AKI Secondary to Acute Interstitial Nephritis in a Patient with Adult T Cell Leukemia/Lymphoma

Session Information

Category: Acute Kidney Injury

  • 102 AKI: Clinical, Outcomes, and Trials

Authors

  • Ikhlas, Mariam, Montefiore Einstein Medical Center, New York, New York, United States
  • Maheshwari, Rahul, Montefiore Einstein Medical Center, New York, New York, United States
  • Pullman, James M., Montefiore Einstein Medical Center, New York, New York, United States
  • Parghi, Devam, Montefiore Einstein Medical Center, New York, New York, United States
Introduction

Acute interstitial nephritis (AIN),characterized by interstitial inflammation and edema,rapidly deteriorates renal function.It is often underreported due to infrequent biopsies,empirical treatment preference,or clinical suspicion leading to withdrawal of the offending agent.Pathogenesis involves antigen-induced T helper cell and macrophage activation, cytokine release, and increased extracellular matrix production.
We report a rare case of AIN associated with Adult T-cell Leukemia/Lymphoma (ATLL).

Case Description

A 40-year-old female with a history of HTLV-1/3-positive T-cell lymphoma (Adult T-cell Leukemia/Lymphoma - ATLL), diagnosed via skin biopsy in January 2022, presented with declining renal function.
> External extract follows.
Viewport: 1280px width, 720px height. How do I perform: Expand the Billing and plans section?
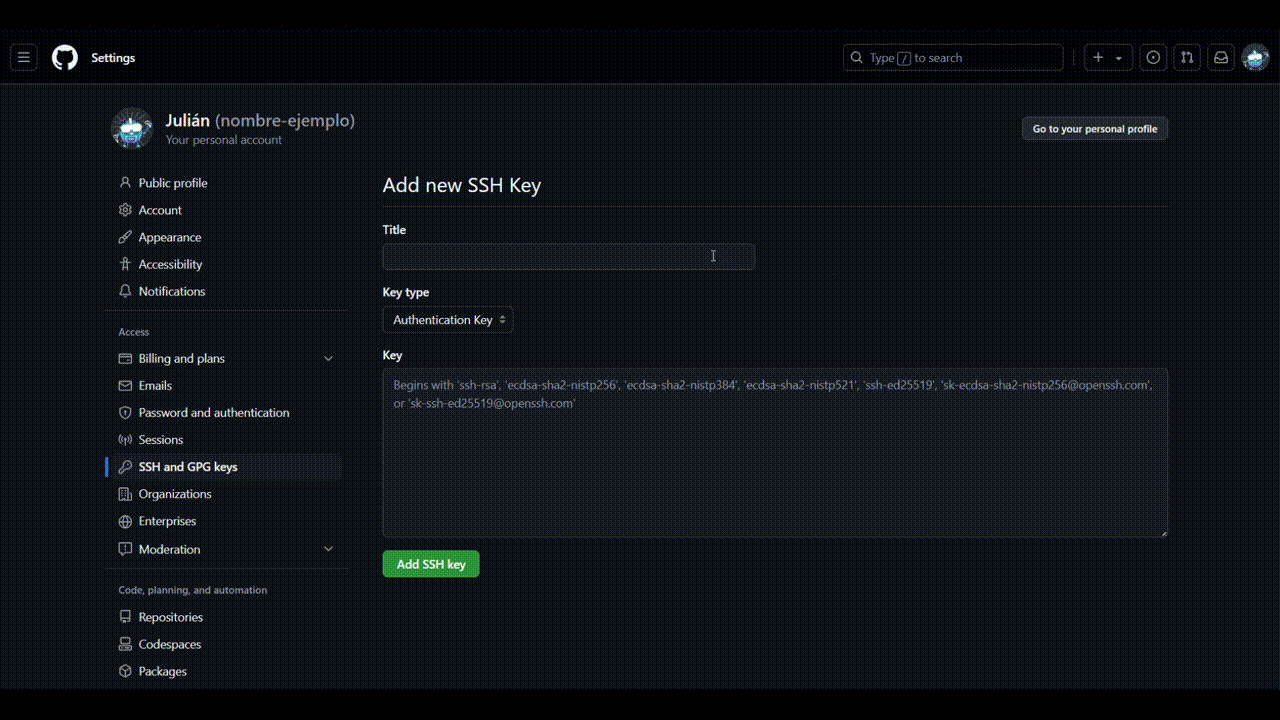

Initial management included EPOCH chemotherapy and azathioprine, followed by a CRISPR trial involving flucytosine and chemotherapy conditioning.
Pegylated interferon (IFN) therapy began in July 2024, and antiretroviral therapy with bictegravir, emtricitabine, and tenofovir alafenamide commenced in August 2024. Both therapies were discontinued in November 2024 due to significant facial swelling, which persisted despite cessation. Concurrently, renal function deteriorated from baseline creatinine (0.8-1.1 mg/dL) to 1.4 mg/dL on admission with peak at 7.9 mg/dL. Urine studies revealed a protein-to-creatinine ratio of 0.6 g and persistent pyuria (11-20 WBCs/hpf). Serologies were negative; peripheral eosinophilia was noted.
Persistent renal impairment, ongoing pyuria, peripheral eosinophilia, and minimal proteinuria led to kidney biopsy. Findings confirmed AIN, likely secondary to underlying ATLL, given medication discontinuation since November 2024. Pathology showed T-cell gene rearrangement and malignant cells.
The patient received high-dose IV methyl prednisone followed by a 6-week steroid taper and required hemodialysis from 12/12-12/30. Renal function recovered, hemodialysis ceased, and creatinine stabilized at 1.4-1.8 mg/dL.

Discussion

AIN predominantly associates with drugs, infections, and systemic diseases; malignancy association is rare, with only one other reported ATLL-associated case. Persistent renal dysfunction and malignant biopsy cells suggest malignancy-related AIN in our case.Remarkably, despite delayed intervention, renal recovery was achieved, indicating potential therapeutic response despite prolonged disease progression

Digital Object Identifier (DOI)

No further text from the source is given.